| Exercise instructions |
Only one stretch of the records below is wanted: the lines from the one holding "This screenshot has width=1556, height=784." through the one holding "Toggle Fan Speed". Return it exactly, both ends included.
☆ ☆ ☆ ☆ ☆ ☆ ☆
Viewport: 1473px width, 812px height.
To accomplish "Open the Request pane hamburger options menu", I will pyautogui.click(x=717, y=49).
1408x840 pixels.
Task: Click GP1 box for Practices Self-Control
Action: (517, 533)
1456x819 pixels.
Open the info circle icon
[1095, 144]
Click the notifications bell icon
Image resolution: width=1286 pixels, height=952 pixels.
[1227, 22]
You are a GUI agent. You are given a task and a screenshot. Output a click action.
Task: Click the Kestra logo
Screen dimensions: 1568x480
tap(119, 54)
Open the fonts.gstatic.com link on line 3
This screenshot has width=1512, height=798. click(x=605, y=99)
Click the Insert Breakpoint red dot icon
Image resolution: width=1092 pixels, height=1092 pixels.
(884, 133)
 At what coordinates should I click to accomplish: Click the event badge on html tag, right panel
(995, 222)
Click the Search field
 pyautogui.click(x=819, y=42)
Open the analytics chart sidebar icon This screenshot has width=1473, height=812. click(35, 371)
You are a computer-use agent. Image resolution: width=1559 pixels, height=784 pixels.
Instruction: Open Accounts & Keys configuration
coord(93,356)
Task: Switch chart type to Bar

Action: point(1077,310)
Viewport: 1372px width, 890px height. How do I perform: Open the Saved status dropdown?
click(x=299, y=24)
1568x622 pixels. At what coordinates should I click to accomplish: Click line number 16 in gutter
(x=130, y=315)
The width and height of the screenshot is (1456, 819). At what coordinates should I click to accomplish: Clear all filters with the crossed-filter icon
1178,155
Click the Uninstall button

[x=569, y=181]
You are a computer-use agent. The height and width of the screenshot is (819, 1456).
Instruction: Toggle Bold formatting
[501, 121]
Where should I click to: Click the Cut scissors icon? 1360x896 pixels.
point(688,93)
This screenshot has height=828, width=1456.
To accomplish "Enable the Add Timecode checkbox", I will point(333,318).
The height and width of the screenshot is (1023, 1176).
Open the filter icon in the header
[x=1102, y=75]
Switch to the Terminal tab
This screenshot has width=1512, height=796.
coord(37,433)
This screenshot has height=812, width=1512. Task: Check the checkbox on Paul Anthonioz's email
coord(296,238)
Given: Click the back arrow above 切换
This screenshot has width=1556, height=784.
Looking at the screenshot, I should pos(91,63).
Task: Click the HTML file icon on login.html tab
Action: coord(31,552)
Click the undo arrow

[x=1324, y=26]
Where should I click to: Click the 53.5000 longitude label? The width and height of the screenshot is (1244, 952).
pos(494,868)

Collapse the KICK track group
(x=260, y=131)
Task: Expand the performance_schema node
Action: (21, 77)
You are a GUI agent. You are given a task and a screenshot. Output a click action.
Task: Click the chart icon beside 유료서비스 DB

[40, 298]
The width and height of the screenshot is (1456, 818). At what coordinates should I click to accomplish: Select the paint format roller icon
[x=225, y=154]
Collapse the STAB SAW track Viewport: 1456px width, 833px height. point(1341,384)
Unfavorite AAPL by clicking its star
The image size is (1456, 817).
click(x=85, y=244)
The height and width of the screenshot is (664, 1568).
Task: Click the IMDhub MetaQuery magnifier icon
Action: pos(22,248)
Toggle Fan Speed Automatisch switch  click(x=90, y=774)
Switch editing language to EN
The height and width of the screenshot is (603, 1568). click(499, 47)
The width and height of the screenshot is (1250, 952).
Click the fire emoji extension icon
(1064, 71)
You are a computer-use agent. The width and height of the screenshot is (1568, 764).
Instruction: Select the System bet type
☆ ☆ ☆ ☆ ☆ ☆ ☆
| Expected output |
This screenshot has width=1556, height=784.
Looking at the screenshot, I should pos(91,63).
Task: Click the HTML file icon on login.html tab
Action: coord(31,552)
Click the undo arrow

[x=1324, y=26]
Where should I click to: Click the 53.5000 longitude label? The width and height of the screenshot is (1244, 952).
pos(494,868)

Collapse the KICK track group
(x=260, y=131)
Task: Expand the performance_schema node
Action: (21, 77)
You are a GUI agent. You are given a task and a screenshot. Output a click action.
Task: Click the chart icon beside 유료서비스 DB

[40, 298]
The width and height of the screenshot is (1456, 818). At what coordinates should I click to accomplish: Select the paint format roller icon
[x=225, y=154]
Collapse the STAB SAW track Viewport: 1456px width, 833px height. point(1341,384)
Unfavorite AAPL by clicking its star
The image size is (1456, 817).
click(x=85, y=244)
The height and width of the screenshot is (664, 1568).
Task: Click the IMDhub MetaQuery magnifier icon
Action: pos(22,248)
Toggle Fan Speed Automatisch switch  click(x=90, y=774)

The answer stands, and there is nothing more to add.